L’immane raduno fotografò un momento importante di creatività musicale, la fase post Beatles, con un cast di tutto rispetto anche se non completo per l’epoca: Santana, gli Who, Crosby Stills Nash & Young, Joan Baez, Joe Cocker, Jimi Hendrix, Janis Joplin, i Grateful Dead, i Jefferson Airplane, i Creedence Clearwater Revival, e molti altri – in tutto trentadue musicisti – pur mancando Bob Dylan (infortunato), i Led Zeppelin, i Doors e gli Stones.
Certamente alla creazione del mito Woodstock contribuì la musica ma soprattutto tutto l’insieme: il muro di folla, le migliaia di persone bloccate nel traffico in attesa pacifica suonando le chitarre, i tuffi nel fango dopo il temporale della domenica pomeriggio, i bagni collettivi nel lago completamente nudi. Le foto di quei momenti rappresentano decenni di controcultura repressi da un’intera generazione e finalmente scaricati con forza ed energia liberatoria.
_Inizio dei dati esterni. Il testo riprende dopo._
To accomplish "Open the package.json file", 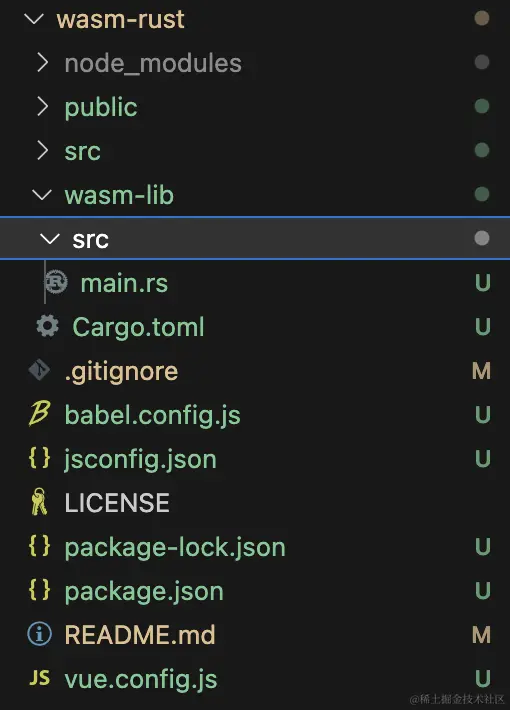I will click(144, 591).
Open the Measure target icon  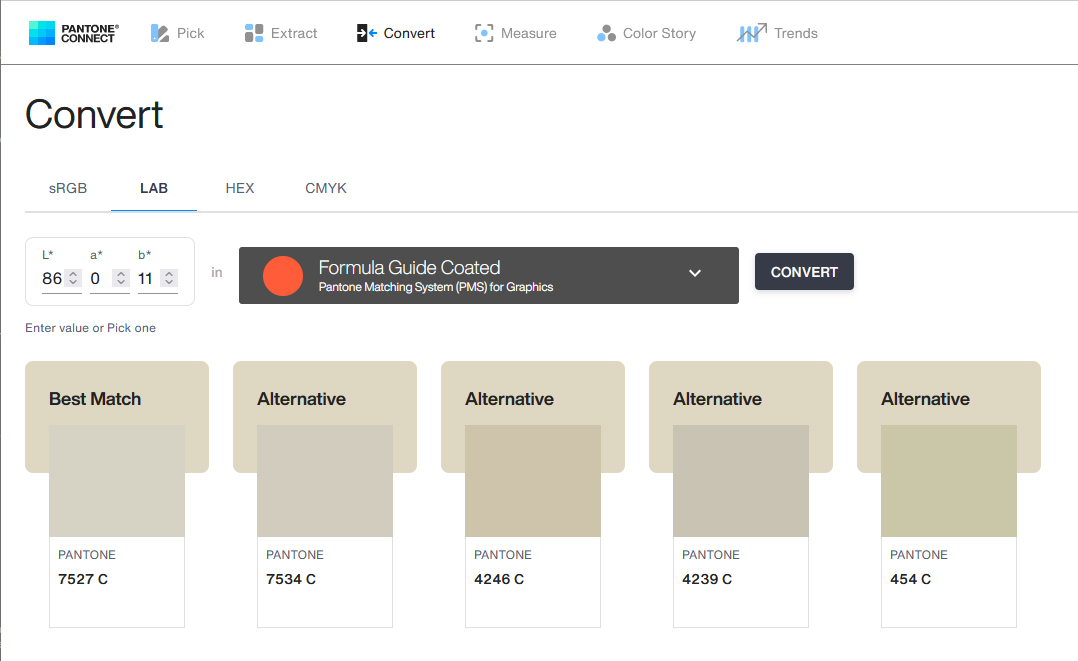point(484,33)
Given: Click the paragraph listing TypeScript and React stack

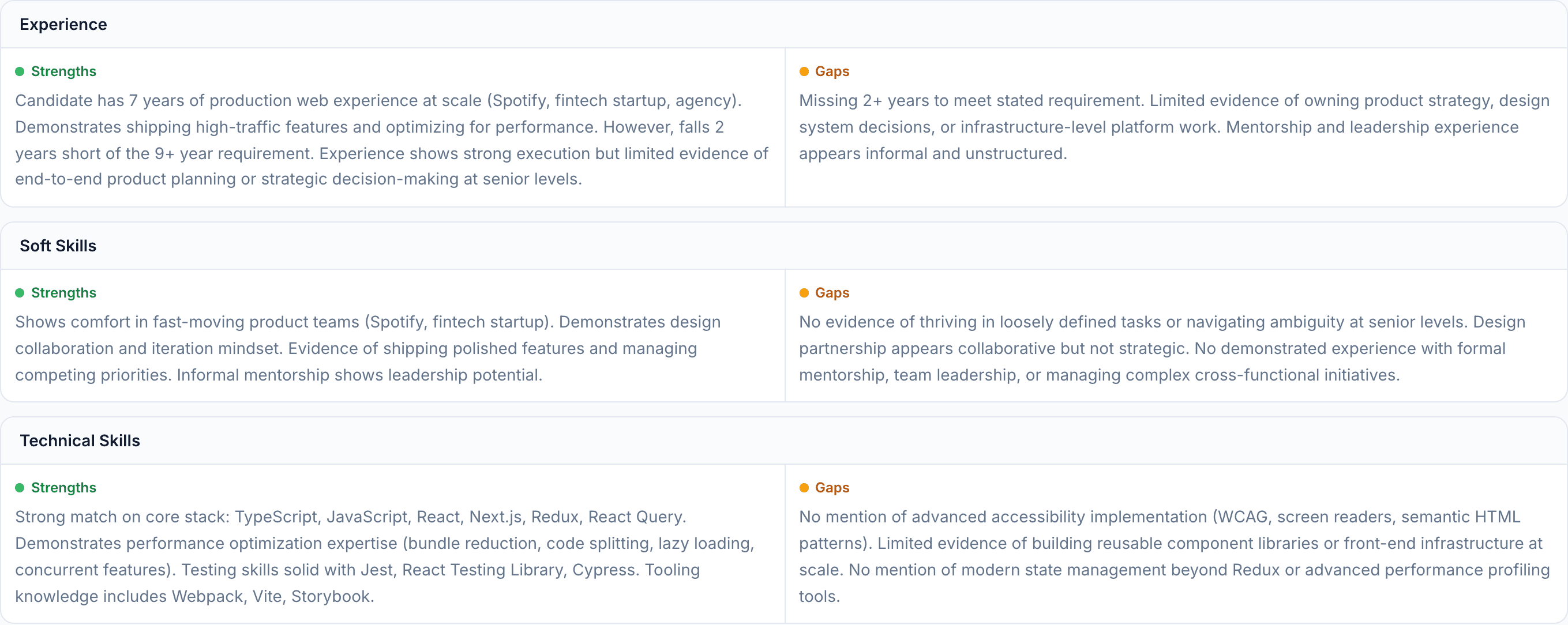Looking at the screenshot, I should click(x=385, y=556).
Quattro giorni che cambiarono la storia della musica ma non il mondo. Come del resto era prevedibile.
Di Woodstock resta un museo, resta il ricordo dell’apice delle utopie di una generazione, di una rivoluzione sbriciolata come si sbriciola un sogno al risveglio, un’opera immateriale, un’idea lasciata ai posteri. Tredici dollari per l’ingresso al museo, se capita di passare di là, a nord di New York. Ma Woodstock fu, comunque, quella volta. La prima volta. L’unica volta. Irripetibile. Estrema.
Woodstock ha lasciato un segno nel tempo. Tempo andato e solo nostalgico. Tempo che vorrei ricordare con queste parole: “La vita è un insieme di luoghi e di persone che scrivono il tempo, il nostro tempo” – Sergio Marchionne, slogan per lo spot della Nuova Fiat 500, 4 luglio 2007.
Per ritornare al punto di inizio, guardando avanti.